School Vouchers Aren't Welfare for the Rich
Data from North Carolina, Florida, and Arizona show how school choice programs take care of students who would otherwise be neglected.
"Do School Vouchers Only Benefit the Wealthy?" asks an article this month in Governing. Like too many headlines, the implication is that school choice is a scam that disproportionately benefits wealthy students who already live in high-performing districts. The Governing story suggests that Arizona's education savings accounts (ESAs)––publicly-funded savings accounts that parents can use to pay for private school tuition or other education services for their children––rarely help out those who authentically need assistance, favoring already-privileged children instead.
The article cites a 2017 report from The Arizona Republic which found that 75 percent of the ESA money went to students leaving districts that had an "A" or "B" ranking, and only 4 percent of the money followed students opting out of districts rated "D" or lower.
But these numbers hardly even hint at the full story. Arizona's ESA program can only be used by specific groups of disadvantaged students. In fact, Arizona Department of Education data from 2017 reveals that 82 percent of ESA recipients were students with special needs, from military families, or students from D/F rated schools. The discrepancy between the Republic data and the department data arises from the fact that ESA awards vary between $3,000 and $32,000, based primarily on the severity of a student's special needs. It is likely that students leaving D/F schools were receiving smaller awards because they were leaving for reasons other than having special needs.

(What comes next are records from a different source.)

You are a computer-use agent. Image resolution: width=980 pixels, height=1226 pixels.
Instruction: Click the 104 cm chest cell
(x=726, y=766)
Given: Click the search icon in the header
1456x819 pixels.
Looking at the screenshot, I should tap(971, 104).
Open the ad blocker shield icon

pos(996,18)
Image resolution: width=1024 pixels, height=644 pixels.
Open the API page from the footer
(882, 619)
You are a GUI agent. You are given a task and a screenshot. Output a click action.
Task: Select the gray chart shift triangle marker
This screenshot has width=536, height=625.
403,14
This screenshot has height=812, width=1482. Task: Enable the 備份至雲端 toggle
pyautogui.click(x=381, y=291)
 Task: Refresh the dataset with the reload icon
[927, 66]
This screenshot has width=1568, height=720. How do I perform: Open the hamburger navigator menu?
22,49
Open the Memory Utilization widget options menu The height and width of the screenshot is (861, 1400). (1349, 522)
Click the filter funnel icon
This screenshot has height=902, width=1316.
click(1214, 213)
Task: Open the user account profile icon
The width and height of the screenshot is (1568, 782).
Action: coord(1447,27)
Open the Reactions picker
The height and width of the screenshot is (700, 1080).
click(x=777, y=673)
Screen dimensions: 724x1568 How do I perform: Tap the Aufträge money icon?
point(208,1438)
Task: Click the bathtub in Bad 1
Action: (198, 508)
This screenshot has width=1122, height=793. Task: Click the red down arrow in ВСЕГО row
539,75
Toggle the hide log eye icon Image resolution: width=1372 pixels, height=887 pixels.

Also, just because a student is coming from a higher-performing district does not necessarily mean they are wealthy: School choice critics argue that the ESAs are not enough for low-income families without additional resources to transfer their children elsewhere. But the average account value of an Arizona ESA is $13,431 while the average yearly private school tuition hovers around $10,889. Obviously, not everyone rewarded an ESA will enjoy the same range of opportunities based on the amount of additional resources they have, but there are plenty of low-income families that would have been blocked from even considering other options had they not received an ESA.
Wealthy families have long had school choice because they can afford to move to the districts with high-performing schools. Thanks to an antiquated government school funding system that closely ties zip code to education quality, low-income families have been at a disadvantage for decades. When they're implemented at the state level, school choice programs like Arizona's aim to give disadvantaged students a chance to break free from their circumstances and attend a school of higher quality than their neighborhood public school. They're meant to be a solution to the opportunity gap, not a way to make it worse.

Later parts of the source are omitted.